Things going on in my life:
I had a probability test today that I think went pretty well. I studied long enough for it.
Two of my professors are out of town, so I don't even have to go to class tomorrow. It's awesome.
I've been playing Red Alert 3: Uprising. I feel like it's been getting a bum rap from fans and reviewers. It doesn't have multiplayer, and a lot of people are faulting it for that. But it's like someone at EA went "Quick! We have to make an expansion just for this 'Nat' guy! Include everything he could possibly want!" I don't play multiplayer (because I'm absolutely terrible at the game and couldn't hope to compete against other humans), and if you give me a set of weird challenges involving goofy characters, I'll be hooked for hours. And that's exactly what the expansion gives me.
The Red Alert universe gets stranger and more glorious with every new iteration. This version includes such great things as a soldier that can freeze other units while quoting Arnold from Batman & Robin. I kid you not. The unit even has a bad Austrian accent. It's probably my favorite new unit just for the novelty of it. Some of the other units are pretty insane, though. The big story when the game was about to come out was the Empire's Giga Fortress and how it was intentionally overpowered, but let me tell you right now, the real story is not the Giga Fortress. No, the real deal in this game is the Harbinger Gunship. Jesus Christ, the Harbinger Gunship. It's a plane that flies around in a circle and kills everything underneath it. You know that plane from Transformers that attacked Scorponok? Yeah, this thing is one of those, but it fires a fucking laser cannon instead of sabot rounds.
The game has a "Commander's Challenge" mode where you get to fight against several goofy commanders. You've got Moskvin, the hilariously sociopathic Soviet commander who never met another commander he didn't want to kill; Oleg, a simple commander who tries to utilize giant war bears for Mother Russia... to eat; Ric Flair... err, Commander Hill, an old dude who acts suspiciously like a professional wrestler; Takara, who proves that in Japan, the dress code for female military officers consists of a bikini and a jacket; and Giles, my personal favorite, a pompous British guy who embodies every single stereotype about Britain imaginable. They're pretty fun to beat up on. Some of the challenges are of questionable fairness, and the AI is unable to counter some simple strategies (such as building just a few air units in a map where the AI specializes in artillery), but it can still be pretty challenging and fun.
The campaigns, however, are pretty short. I just beat the Allied campaign in pretty much one sitting. The campaign missions seem to be harder than the ones from RA3, though sometimes the challenge comes from unfair surprises. For instance, in the final Allied mission, you're initially fighting against Takara and her incredible cleavage, but once you defeat her (and it's not hard to defeat her), an ally turns on you and you immediately have to begin fighting them.

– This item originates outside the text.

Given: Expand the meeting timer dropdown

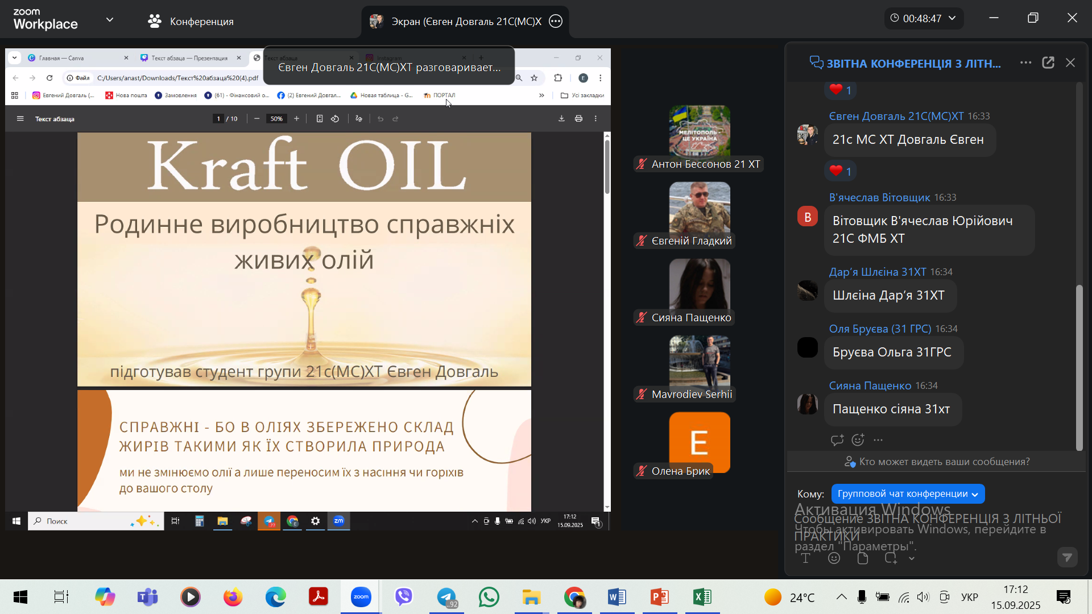Looking at the screenshot, I should click(x=952, y=18).
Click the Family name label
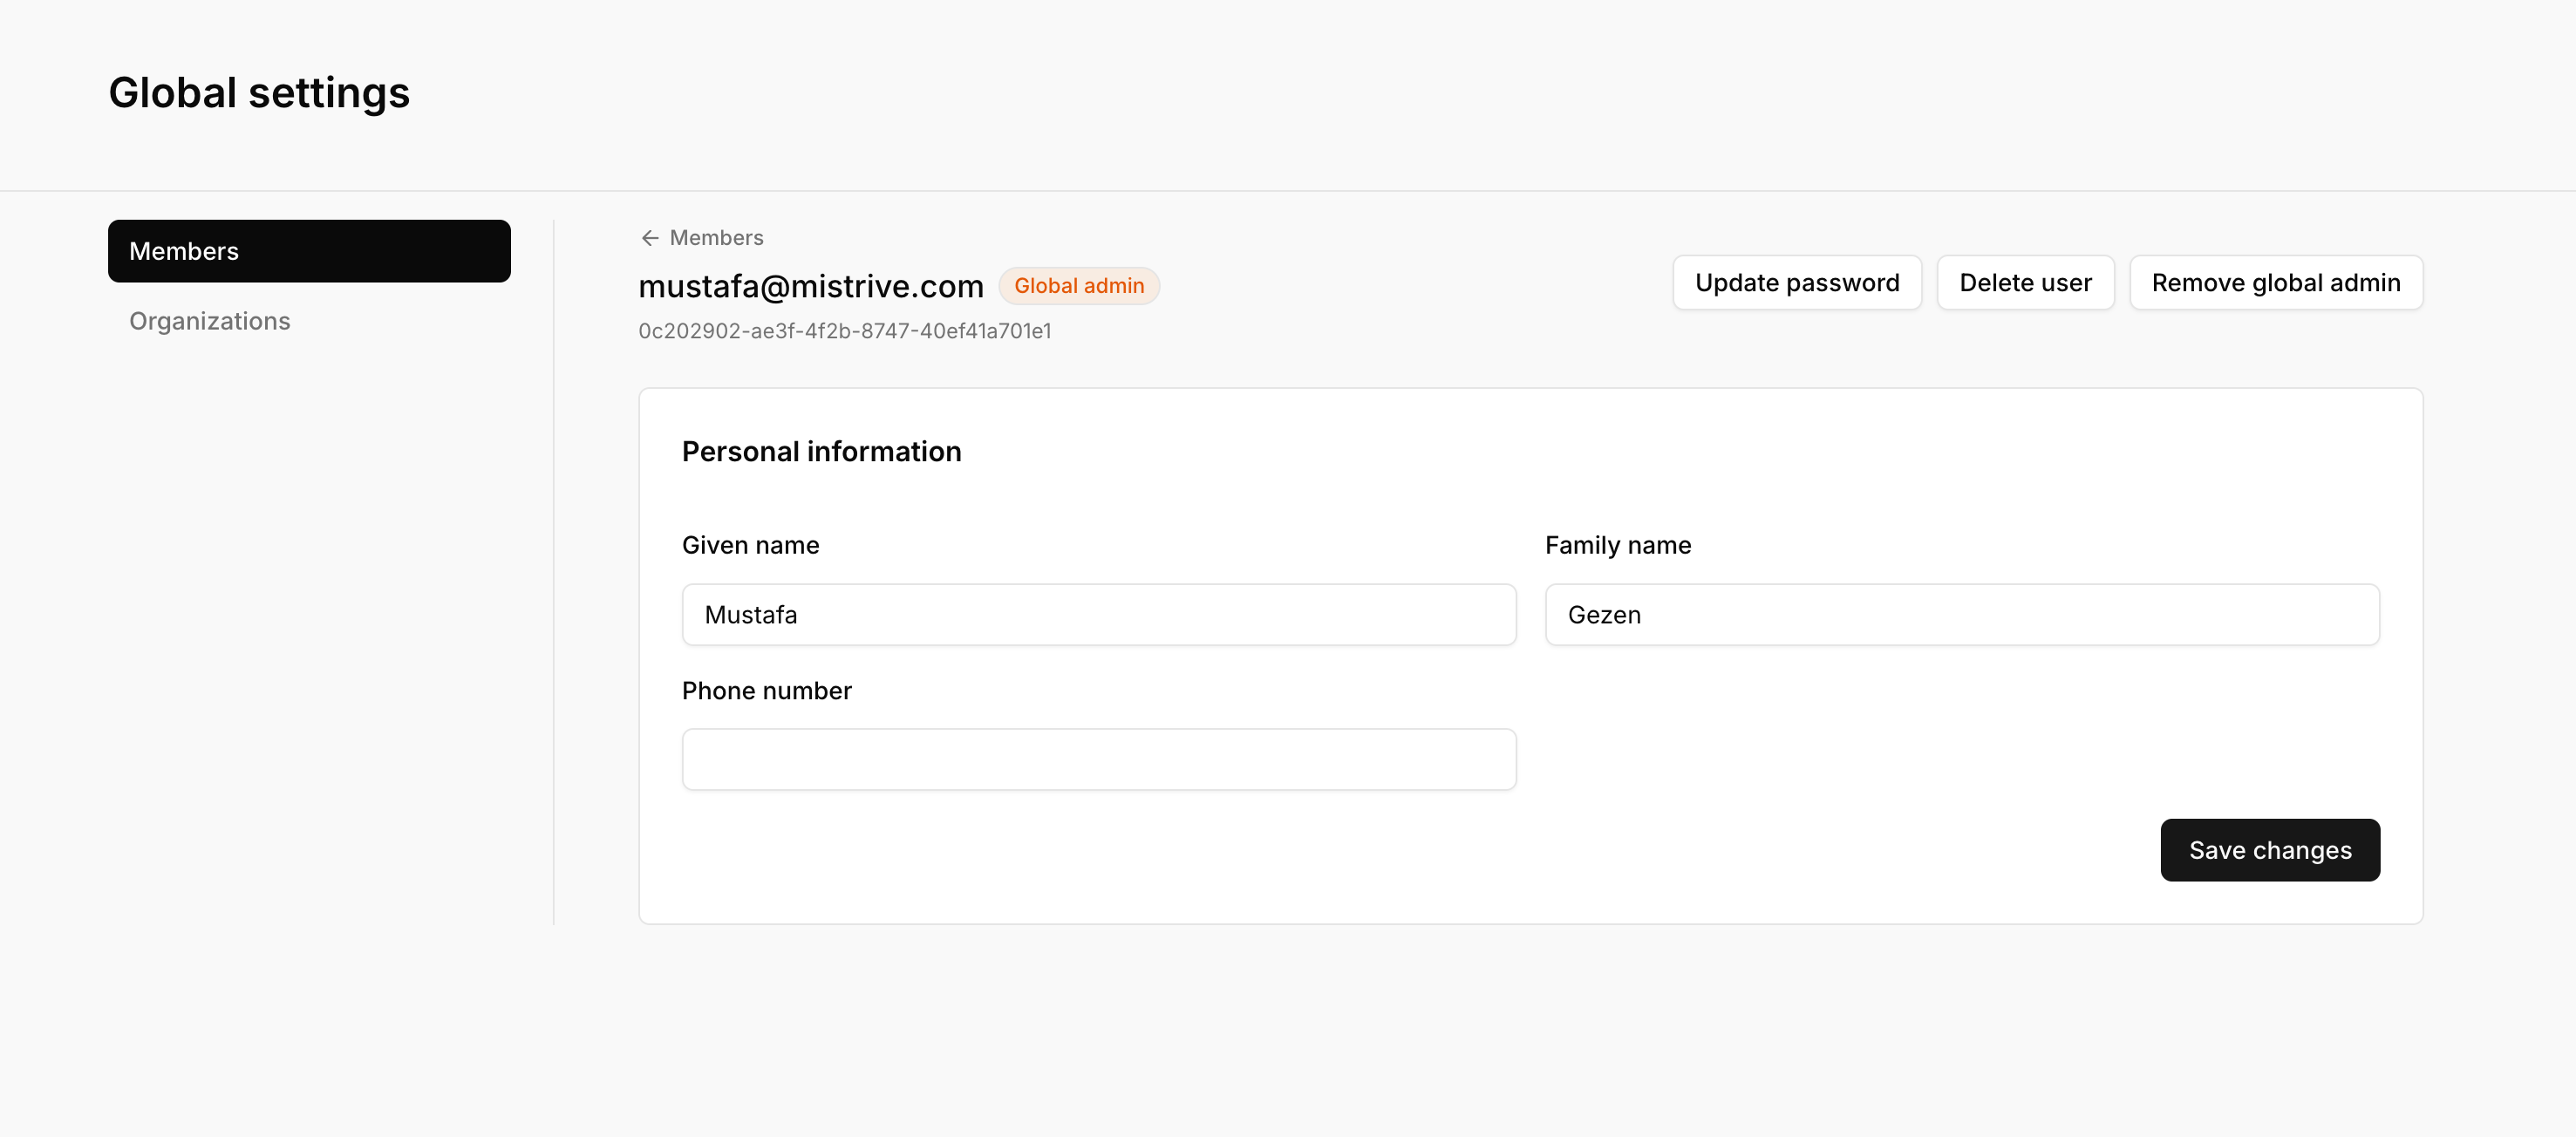The height and width of the screenshot is (1137, 2576). pyautogui.click(x=1617, y=545)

The problem is that the minute Takara loses, the new opponent shows up behind your base with about 150 units. Literally within the first few seconds of turning on you. The first time this happened, I got utterly annihilated since I had put most of my money into developing Harbingers to blow Takara back to whatever whorehouse she came from. Then my friend showed up with about a zillion planes and blew up my Harbingers. So I had to watch as a million tanks and a Giga Fortress rolled into my base and reduced it to rubble.
Unless you'd lost in this stage before, there's no way of knowing what's coming, ergo there's no way to know that you need to put a hundred units behind your base to fend from an attack that comes from a part of the map that has not been revealed yet. It's sort of a cheap tactic. But I prevailed by amassing my forces and absurdly pointing them toward the edge of the map.

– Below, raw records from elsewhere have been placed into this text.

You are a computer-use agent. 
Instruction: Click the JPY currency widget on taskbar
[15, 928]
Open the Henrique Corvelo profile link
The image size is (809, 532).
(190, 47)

Meanwhile, I have yet to defeat the final Soviet mission because it engages in an equally cheap tactic. Your mission is to annihilate these factories, so you amass your forces and send them out to do battle. But then, without warning, a Future Tank, this huge, super-powerful monstrosity, gets teleported into your base. So you have to quickly withdraw your forces so you can keep your base from being leveled.
I can't even complete the first Empire campaign because you're only given a transport that can disguise itself and told to "rendezvous" with the Soviet forces. I'm not sure what that means, and I have yet to figure it out. Every time, my transport gets destroyed.
But the bottom line is, cheap tactics or not, the game is pretty fun and I like it. They could keep putting out expansions like this and I'd keep buying them, so I guess they've accomplished their goal.